[Opening EXCERPTED DATA section]

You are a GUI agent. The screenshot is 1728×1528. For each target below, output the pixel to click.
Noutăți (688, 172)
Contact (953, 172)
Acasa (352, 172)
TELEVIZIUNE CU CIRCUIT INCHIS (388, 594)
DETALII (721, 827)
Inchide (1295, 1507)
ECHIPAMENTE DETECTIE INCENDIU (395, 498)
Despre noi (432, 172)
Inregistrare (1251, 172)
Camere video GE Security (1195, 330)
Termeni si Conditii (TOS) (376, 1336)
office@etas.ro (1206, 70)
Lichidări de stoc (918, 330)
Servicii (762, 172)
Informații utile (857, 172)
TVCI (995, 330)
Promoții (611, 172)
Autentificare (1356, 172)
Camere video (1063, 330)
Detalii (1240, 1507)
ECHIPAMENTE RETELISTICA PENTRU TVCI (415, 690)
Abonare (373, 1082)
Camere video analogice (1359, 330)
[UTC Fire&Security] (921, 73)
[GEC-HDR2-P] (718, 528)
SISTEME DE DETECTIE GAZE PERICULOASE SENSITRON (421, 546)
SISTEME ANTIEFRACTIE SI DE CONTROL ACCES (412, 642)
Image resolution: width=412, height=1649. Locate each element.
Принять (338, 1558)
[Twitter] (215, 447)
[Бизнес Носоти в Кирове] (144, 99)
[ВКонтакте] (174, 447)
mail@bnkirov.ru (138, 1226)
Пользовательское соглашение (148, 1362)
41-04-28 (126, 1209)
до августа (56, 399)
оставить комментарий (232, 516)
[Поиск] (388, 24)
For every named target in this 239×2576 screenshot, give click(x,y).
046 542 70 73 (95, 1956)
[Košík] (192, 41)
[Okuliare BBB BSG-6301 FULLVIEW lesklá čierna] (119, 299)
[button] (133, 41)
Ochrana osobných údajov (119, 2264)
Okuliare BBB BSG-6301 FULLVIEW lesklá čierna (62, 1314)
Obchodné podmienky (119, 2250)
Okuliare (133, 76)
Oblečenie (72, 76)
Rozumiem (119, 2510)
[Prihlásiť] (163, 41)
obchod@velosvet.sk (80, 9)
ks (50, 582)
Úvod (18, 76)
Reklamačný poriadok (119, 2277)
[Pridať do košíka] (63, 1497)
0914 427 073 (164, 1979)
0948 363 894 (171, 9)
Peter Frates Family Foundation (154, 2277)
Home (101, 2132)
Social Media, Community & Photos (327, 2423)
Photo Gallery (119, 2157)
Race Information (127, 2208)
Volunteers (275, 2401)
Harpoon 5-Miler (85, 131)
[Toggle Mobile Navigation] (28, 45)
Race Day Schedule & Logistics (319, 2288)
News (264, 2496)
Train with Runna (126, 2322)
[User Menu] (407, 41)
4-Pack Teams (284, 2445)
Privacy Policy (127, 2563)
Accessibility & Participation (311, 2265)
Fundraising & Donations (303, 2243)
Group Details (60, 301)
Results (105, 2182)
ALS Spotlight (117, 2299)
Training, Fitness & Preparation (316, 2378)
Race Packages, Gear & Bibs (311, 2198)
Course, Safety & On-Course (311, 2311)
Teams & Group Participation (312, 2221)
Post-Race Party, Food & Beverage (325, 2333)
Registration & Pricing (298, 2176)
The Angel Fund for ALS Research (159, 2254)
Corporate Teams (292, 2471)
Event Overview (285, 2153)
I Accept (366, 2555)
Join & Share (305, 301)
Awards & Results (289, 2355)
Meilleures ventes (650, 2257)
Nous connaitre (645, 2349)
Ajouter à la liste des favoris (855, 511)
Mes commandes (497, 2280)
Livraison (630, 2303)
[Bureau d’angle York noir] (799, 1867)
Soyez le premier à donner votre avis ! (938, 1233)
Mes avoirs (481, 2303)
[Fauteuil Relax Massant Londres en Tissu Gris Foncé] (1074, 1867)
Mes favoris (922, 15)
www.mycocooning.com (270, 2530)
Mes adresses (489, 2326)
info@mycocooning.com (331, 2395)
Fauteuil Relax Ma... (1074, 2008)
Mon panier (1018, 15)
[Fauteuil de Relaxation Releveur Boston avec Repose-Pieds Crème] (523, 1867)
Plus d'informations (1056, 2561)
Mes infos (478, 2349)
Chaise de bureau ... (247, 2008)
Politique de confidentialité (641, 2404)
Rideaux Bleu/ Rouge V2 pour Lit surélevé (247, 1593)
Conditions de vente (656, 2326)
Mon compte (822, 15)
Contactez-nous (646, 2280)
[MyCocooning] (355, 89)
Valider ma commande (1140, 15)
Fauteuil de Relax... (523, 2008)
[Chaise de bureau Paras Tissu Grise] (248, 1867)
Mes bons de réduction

[Closing EXCERPTED DATA section]

In the entries, find every line holding "lesklá" and copy it.

◆ **SOLVED EXERCISE**
[Okuliare BBB BSG-6301 FULLVIEW lesklá čierna] (119, 299)
Okuliare BBB BSG-6301 FULLVIEW lesklá čierna (62, 1314)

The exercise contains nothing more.